In one of the buildings, there was a young married couple who had a 4-year-old son that was very curious about the construction process. He would sit on the back of their couch looking out the window watching for hours on end. His father had grown up in the complex and they ended up moving to the new 2914 building.

The property manager at that time, also from Vietnam, related to me his family’s story of immigrating to the US in the early ’80s in a boat and how they were boarded by pirates and all their valuables were stolen from them. Unfortunately, this seems to be a common story for the refugees that left their country in boats.

Interestingly, one of our subcontractor’s Project Managers spent a year living in the complex in 1959 and attended Franklin High School. The population then was predominately Caucasian with a few African Americans and Asians. He recalls watching the Rainer’s play at Sick’s Stadium from his friend’s apartment. At that time, it was a safe neighborhood, and the complex was well maintained. During our project, he was able to look at the unit he once lived in and commented that not much had changed.

One item that made a lasting impression on me was the overall positive attitude of the tenants regarding the extreme impact that the construction process took on their quiet neighborhood.

Just imagine construction beginning at 8 AM by an excavator pulling down the stairwell near your unit; excavators and dump trucks milling around what was once your front yard. And then two solid days of piles being driven to support the new foundation. And so it goes as the construction process moves along and new noises surround you.
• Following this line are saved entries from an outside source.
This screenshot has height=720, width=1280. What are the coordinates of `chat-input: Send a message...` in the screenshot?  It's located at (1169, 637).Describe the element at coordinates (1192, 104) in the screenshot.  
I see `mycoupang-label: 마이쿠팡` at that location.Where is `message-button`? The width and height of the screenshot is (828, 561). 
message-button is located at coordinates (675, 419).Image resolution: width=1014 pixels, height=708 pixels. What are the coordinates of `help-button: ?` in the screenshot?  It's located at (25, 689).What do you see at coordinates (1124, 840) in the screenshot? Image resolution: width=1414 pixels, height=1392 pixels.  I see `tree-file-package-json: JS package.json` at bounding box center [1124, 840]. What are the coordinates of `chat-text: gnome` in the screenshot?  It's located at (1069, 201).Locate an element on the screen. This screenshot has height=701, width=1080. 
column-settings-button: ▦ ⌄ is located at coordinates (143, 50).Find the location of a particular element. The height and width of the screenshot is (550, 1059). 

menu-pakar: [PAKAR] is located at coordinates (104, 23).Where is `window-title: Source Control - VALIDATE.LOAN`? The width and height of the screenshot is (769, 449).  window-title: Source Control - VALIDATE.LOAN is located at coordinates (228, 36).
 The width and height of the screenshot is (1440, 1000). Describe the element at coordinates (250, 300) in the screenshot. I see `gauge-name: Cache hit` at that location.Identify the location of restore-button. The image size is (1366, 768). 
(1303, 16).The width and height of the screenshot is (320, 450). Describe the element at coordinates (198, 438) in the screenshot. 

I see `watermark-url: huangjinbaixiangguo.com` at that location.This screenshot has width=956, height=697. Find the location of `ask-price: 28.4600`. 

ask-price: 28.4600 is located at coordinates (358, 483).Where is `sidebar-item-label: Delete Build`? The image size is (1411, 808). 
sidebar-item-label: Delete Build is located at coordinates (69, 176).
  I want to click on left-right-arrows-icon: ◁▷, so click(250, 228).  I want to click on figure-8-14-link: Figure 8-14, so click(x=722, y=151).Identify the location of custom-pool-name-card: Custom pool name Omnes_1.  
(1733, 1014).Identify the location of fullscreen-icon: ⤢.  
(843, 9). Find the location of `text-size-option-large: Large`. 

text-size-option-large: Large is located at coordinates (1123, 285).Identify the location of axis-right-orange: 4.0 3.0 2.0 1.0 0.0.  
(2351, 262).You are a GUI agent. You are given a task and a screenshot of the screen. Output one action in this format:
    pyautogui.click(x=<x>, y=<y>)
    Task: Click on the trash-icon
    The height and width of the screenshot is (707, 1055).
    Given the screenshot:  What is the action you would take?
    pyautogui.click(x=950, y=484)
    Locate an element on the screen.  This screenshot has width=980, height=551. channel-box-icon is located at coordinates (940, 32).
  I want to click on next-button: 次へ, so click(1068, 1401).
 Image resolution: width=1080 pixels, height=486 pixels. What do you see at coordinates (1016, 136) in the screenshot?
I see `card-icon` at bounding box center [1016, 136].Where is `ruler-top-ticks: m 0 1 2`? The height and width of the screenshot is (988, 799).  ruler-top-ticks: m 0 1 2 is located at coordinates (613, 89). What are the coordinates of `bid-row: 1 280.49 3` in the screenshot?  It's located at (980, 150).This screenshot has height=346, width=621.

“Most people are annoyed by the idea of construction at their homes but the people at Mt. Baker Village welcomed it and us. They just really seem to have a sense of community” says Ben Ambrey, Rafn’s Project Engineer on the project.


In closing, this was an eye-opening experience to see the community and culture that has been established by the Southeastern Asian community that came here to seek a better life and opportunities. It shows resilience and character that I had not consciously thought of before.